#### [PAGE TEXT]
Thanks, I might end up doing that. But, I need to write the node position
in order according to there global ids, so looping through the nodes
doesn't provide the nodes in order. So, I would need to store the node
data, sort it, then write it. This is possible, I am just exploring simpler
alternatives.

Thanks,
Andrew




On Sat, Nov 24, 2012 at 11:44 AM, Cody Permann <[email protected]>wrote:

>
>
>
> On Sat, Nov 24, 2012 at 8:34 AM, Andrew E Slaughter <
> [email protected]> wrote:
>
>> Roy, I need to loop over the local nodes as well as the elements. When I
>> did this with local_nodes_begin() and local_nodes_end() it works except
>> that the nodes did not repeat for elements. For example if element 1 is on
>> processes 1 that process may contain all the nodes for the element. If
>> element 2 is on another processor that shares nodes with element 1, only
>> the non shared nodes are on processor 2. Also, the local node connectivity
>> that should be available from the pid_mesh will also make writing the
>> local
>> component easier, although this is not necessary as I already wrote code
>> to
>> localize the node connectivity. Is there a method to get the shared nodes
>> to be ghosted across the processes? If so, that would be ideal. I was just
>> looking for the simplest solution to writing the files at the moment.
>>
>
> When writing out the nodal information, instead of looping over local
> nodes, you may try looping over the local elements to obtain the ghosted
> node information.  For each element, you can loop over the nodes on that
> element.  So in your scenario above, processor 1 will have access to ALL
> the nodes on element 1 and processor 2 will have access to ALL the nodes on
> element 2 including the nodes that are owned by processor 1.
>
> Hope that helps,
> Cody
>
>
> Thanks,
>> Andrew
>>
>> On Tue, Nov 20, 2012 at 5:04 PM, Roy Stogner <[email protected]
>> >wrote:
>>
>> >
>> > On Tue, 20 Nov 2012, Andrew E Slaughter wrote:
>> >
>> >  I think I might of solved my problem by disabling the partitioning on
>> the
>> >> pid_mesh (pid_mesh.skip_partioning(**true)). I still need to do some
>>
>> >> testing.
>> >>
>> >
>> > Why create the pid_mesh in the first place?  If you want each
>> > processor to work on its local elements, just loop from
>> > local_elements_begin() to local_elements_end().

#### [Entries drawn from a collection]

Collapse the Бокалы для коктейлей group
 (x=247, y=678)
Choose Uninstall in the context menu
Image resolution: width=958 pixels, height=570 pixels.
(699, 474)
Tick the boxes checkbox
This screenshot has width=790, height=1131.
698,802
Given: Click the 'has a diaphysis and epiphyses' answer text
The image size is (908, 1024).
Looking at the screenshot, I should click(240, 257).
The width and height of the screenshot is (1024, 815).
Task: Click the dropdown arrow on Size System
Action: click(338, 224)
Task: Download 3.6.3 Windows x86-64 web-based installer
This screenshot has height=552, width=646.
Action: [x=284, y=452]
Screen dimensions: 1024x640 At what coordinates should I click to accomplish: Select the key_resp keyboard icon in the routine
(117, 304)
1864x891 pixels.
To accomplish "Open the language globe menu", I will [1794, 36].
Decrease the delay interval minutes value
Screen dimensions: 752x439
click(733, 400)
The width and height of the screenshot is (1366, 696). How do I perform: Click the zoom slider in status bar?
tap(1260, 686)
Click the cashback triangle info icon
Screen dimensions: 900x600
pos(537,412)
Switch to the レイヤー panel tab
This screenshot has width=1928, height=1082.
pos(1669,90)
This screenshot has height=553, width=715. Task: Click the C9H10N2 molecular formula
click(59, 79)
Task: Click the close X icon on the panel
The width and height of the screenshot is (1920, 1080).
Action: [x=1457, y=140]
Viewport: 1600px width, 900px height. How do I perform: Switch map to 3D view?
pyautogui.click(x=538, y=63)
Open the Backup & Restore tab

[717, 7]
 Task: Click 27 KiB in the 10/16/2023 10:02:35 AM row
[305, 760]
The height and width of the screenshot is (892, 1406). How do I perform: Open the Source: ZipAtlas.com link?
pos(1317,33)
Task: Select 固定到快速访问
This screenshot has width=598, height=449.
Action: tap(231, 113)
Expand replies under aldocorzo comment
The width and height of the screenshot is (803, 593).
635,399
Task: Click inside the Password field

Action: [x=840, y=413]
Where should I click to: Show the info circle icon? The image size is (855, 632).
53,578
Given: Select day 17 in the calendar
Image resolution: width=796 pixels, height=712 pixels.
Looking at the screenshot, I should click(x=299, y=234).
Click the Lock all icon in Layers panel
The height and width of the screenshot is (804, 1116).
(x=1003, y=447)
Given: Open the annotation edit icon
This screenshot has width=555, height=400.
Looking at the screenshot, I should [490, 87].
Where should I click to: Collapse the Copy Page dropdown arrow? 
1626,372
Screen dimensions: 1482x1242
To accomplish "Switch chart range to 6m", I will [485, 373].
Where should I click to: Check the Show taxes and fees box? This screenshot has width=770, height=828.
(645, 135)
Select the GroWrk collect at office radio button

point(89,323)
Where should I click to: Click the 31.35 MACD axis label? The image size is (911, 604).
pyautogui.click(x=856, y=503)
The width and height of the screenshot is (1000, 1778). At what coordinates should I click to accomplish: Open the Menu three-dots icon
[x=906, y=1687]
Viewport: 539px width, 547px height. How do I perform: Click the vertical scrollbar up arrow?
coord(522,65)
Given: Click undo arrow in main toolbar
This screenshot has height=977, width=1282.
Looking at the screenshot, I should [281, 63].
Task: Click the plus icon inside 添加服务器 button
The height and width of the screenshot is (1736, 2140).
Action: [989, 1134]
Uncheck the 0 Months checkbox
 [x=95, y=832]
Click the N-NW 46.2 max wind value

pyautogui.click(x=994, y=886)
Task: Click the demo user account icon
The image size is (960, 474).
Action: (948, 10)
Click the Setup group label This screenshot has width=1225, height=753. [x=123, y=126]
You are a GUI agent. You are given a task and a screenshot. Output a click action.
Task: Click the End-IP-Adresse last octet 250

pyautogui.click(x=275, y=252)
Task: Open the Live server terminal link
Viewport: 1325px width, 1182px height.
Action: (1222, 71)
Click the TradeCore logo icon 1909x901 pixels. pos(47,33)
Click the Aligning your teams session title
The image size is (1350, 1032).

#### [WORK TO COMPLETE]
1. In the mesh email thread, what does Cody suggest looping over instead of the local nodes to get the ghosted node information?
2. Continue the mesh email thread from its last sentence.

#### [ANSWERS FOR THIS EXERCISE]
1. The local elements, then the nodes on each of those elements.

2.
>> > ---
>> > Roy
>> >
>>
>>
>>
>> --
>> Andrew E. Slaughter, PhD
>> [email protected]
>>
>> Materials Process Design and Control Laboratory
>> Sibley School of Mechanical and Aerospace Engineering
>> 169 Frank H. T. Rhodes Hall
>> Cornell University
>> Ithaca, NY 14853-3801
>> (607) 229-1829
>> http://aeslaughter.github.com/
>>
>> ------------------------------------------------------------------------------
>> Monitor your physical, virtual and cloud infrastructure from a single
>> web console. Get in-depth insight into apps, servers, databases, vmware,
>> SAP, cloud infrastructure, etc. Download 30-day Free Trial.
>> Pricing starts from $795 for 25 servers or applications!
>> http://p.sf.net/sfu/zoho_dev2dev_nov
>> _______________________________________________
>> Libmesh-users mailing list
>> [email protected]
>> https://lists.sourceforge.net/lists/listinfo/libmesh-users
>>
>
>


-- 
Andrew E. Slaughter, PhD
[email protected]

Materials Process Design and Control Laboratory
Sibley School of Mechanical and Aerospace Engineering
169 Frank H. T. Rhodes Hall
Cornell University
Ithaca, NY 14853-3801
(607) 229-1829
http://aeslaughter.github.com/
------------------------------------------------------------------------------
Monitor your physical, virtual and cloud infrastructure from a single
web console. Get in-depth insight into apps, servers, databases, vmware,
SAP, cloud infrastructure, etc. Download 30-day Free Trial.
Pricing starts from $795 for 25 servers or applications!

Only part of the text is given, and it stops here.